Storica vittoria per la squadra giallorossa, che ha vinto la finale regionale superando la Futsal Palermo (3-1). Decisive le reti messe a segno da Di Dio, Miragliotta e Santamaria
Una vittoria importante è il giusto premio per chi ha meritato per un intero anno, con umiltà e smisurata passione, di conquistarla. Lo hanno pensato in tanti al termine della finale playoff regionale tra l’Atletico Villafranca e la Futsal Palermo, vinta dai messinesi per 3 a 1. Un risultato storico per il sodalizio giallorosso, che si sta regalando una stagione strepitosa. Il secondo posto dopo la fase regolare, con 64 punti all’attivo (ben 10 lunghezze di vantaggio sulla terza, 12 sulla terza e 13 sulla quinta) e la finale regionale di Coppa Italia dimostrano con i fatti e non a parole quanto la Sicilia sarà ben e in modo qualificato rappresentata nella fase nazionale degli spareggi promozione.

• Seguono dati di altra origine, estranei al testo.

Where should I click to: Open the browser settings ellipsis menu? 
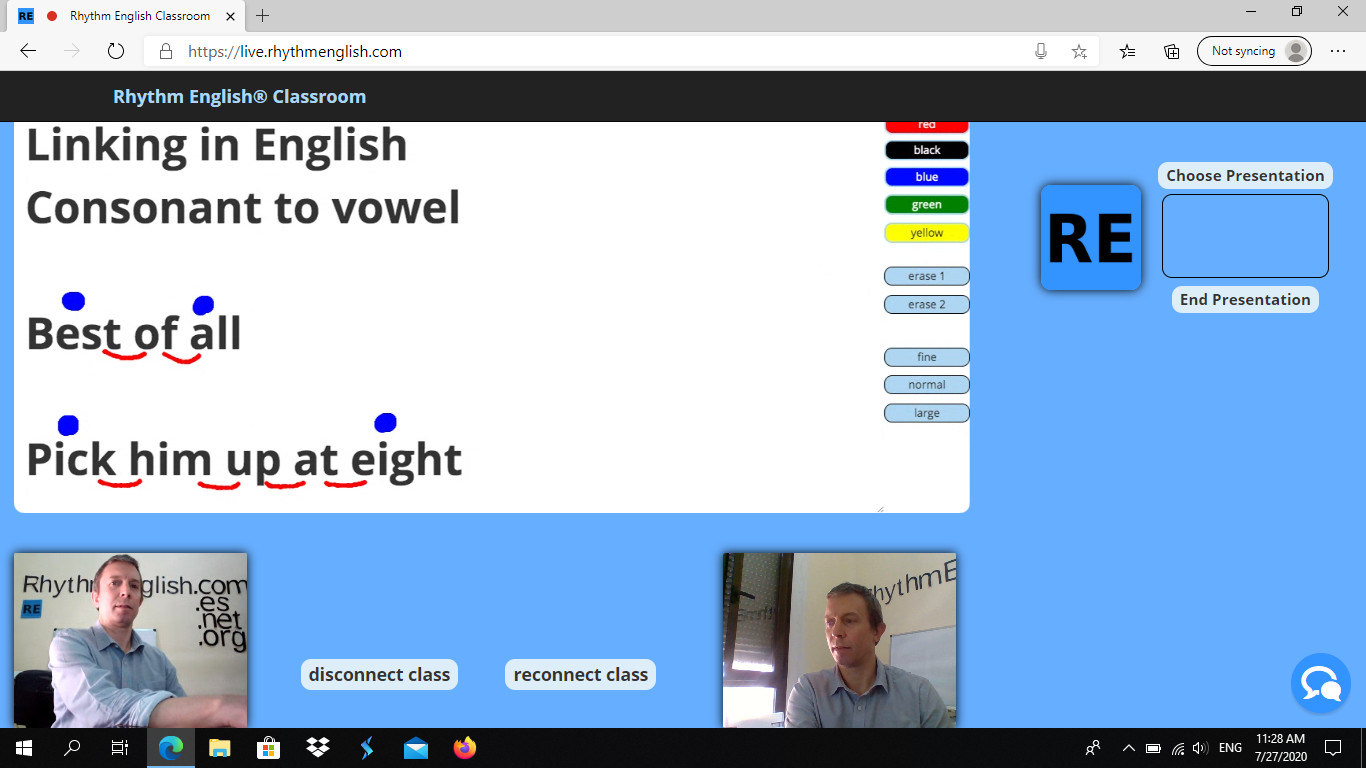point(1338,51)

Risultati eccezionali frutto della tenacia di un tecnico vincente come Nino Rinaldi e la forza di un gruppo di giocatori in grado di superare ogni tipo di difficoltà incontrata durante l’annata agonistica. Un successo che gratifica a pieno l’entusiasmo e gli sforzi economici del presidente Franco Feminò e del vicepresidente Giacomo Picciolo e quelli umani e professionali dello staff tecnico. A rendere questa affermazione ancor più bella è la qualità dell’avversario, una Futsal Palermo che ha ulteriormente dimostrato, nonostante alcune assenze, di meritare il ruolo di terza forza del torneo.
L’ultimo atto della C1 siciliana si è giocata all’interno di una palestra di Montepiselli gremita da un pubblico entusiasta e corretto e le due squadre si sono affrontate con la tensione emotiva dei grandi appuntamenti. Primo tempo favorevole ai peloritani, che sfiorano il vantaggio in diverse occasioni con Giuseppe Miragliotta e Antonello Santamaria. A sbloccare il punteggio è il capitano Massimo Di Dio con una puntata che sorprende Greco (1-0). Più equilibrata la ripresa, con i rosanero “condannati” a fare la partita e Costantino e compagni abili a non concedere favorevoli occasioni. Un evidente fallo di un difensore palermitano impedisce a Di Dio di involarsi da solo in area; errata la decisione del primo arbitro Brischetto di Acireale che, invece di punire gli ospiti con un “libero”, estrae un beffardo cartellino giallo per simulazione al bomber dello Stretto. Un episodio che rischia di mutare il copione dell’incontro, quando sul ribaltamento di fronte Tuvè fallisce da pochi passi il pareggio. Il gol è, comunque, “maturo”, ma a metterlo a segno è l’Atletico Villafranca grazie ad una spettacolare conclusione di Miragliotta. I ragazzi allenati da Biagio Giarrusso si gettano disperatamente in avanti con il portiere volante; questa spregiudicata tattica permette a Santamaria di siglare il tris con una millimetrica conclusione dalla lunghissima distanza. Nel recupero, il solito Di Dio sfiora la doppietta personale, ma la sua battuta su tiro libero colpisce il palo, mentre la Futsal Palermo riduce – in extremis – le distanze con Tuvè. A quel punto, il triplice fischio sancisce che un sogno è diventato realtà.